What needs to be done ▸
Below are some records; output all of them exactly.

Entries shown ▸
++++++++++++++++++++

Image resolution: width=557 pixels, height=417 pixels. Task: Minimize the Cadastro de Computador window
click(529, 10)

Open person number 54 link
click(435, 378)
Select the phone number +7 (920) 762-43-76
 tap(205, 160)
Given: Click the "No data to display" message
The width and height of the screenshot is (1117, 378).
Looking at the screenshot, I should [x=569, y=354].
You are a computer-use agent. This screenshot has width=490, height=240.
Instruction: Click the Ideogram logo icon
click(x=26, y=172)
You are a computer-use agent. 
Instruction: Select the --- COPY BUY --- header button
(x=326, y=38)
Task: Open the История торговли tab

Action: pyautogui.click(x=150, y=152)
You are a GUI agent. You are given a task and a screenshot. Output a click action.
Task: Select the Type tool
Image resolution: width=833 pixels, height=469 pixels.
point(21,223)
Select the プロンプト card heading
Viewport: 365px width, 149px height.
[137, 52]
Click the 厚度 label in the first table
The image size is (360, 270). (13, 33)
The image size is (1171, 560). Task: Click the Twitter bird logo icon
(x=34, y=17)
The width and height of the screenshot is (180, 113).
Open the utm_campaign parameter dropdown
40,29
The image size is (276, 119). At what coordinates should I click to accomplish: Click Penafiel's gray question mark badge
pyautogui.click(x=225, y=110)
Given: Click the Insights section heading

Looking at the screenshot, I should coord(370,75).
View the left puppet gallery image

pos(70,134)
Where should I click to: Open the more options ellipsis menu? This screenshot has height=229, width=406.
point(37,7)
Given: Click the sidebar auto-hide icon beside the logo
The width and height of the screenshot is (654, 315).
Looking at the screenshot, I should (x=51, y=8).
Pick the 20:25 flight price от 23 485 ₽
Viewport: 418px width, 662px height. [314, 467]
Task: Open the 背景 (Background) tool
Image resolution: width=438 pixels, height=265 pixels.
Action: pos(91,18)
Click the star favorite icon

++++++++++++++++++++

Answer to this task ▸
Image resolution: width=557 pixels, height=417 pixels. Task: Minimize the Cadastro de Computador window
click(529, 10)

Open person number 54 link
click(435, 378)
Select the phone number +7 (920) 762-43-76
 tap(205, 160)
Given: Click the "No data to display" message
The width and height of the screenshot is (1117, 378).
Looking at the screenshot, I should [x=569, y=354].
You are a computer-use agent. This screenshot has width=490, height=240.
Instruction: Click the Ideogram logo icon
click(x=26, y=172)
You are a computer-use agent. 
Instruction: Select the --- COPY BUY --- header button
(x=326, y=38)
Task: Open the История торговли tab

Action: pyautogui.click(x=150, y=152)
You are a GUI agent. You are given a task and a screenshot. Output a click action.
Task: Select the Type tool
Image resolution: width=833 pixels, height=469 pixels.
point(21,223)
Select the プロンプト card heading
Viewport: 365px width, 149px height.
[137, 52]
Click the 厚度 label in the first table
The image size is (360, 270). (13, 33)
The image size is (1171, 560). Task: Click the Twitter bird logo icon
(x=34, y=17)
The width and height of the screenshot is (180, 113).
Open the utm_campaign parameter dropdown
40,29
The image size is (276, 119). At what coordinates should I click to accomplish: Click Penafiel's gray question mark badge
pyautogui.click(x=225, y=110)
Given: Click the Insights section heading

Looking at the screenshot, I should coord(370,75).
View the left puppet gallery image

pos(70,134)
Where should I click to: Open the more options ellipsis menu? This screenshot has height=229, width=406.
point(37,7)
Given: Click the sidebar auto-hide icon beside the logo
The width and height of the screenshot is (654, 315).
Looking at the screenshot, I should (x=51, y=8).
Pick the 20:25 flight price от 23 485 ₽
Viewport: 418px width, 662px height. [314, 467]
Task: Open the 背景 (Background) tool
Image resolution: width=438 pixels, height=265 pixels.
Action: pos(91,18)
Click the star favorite icon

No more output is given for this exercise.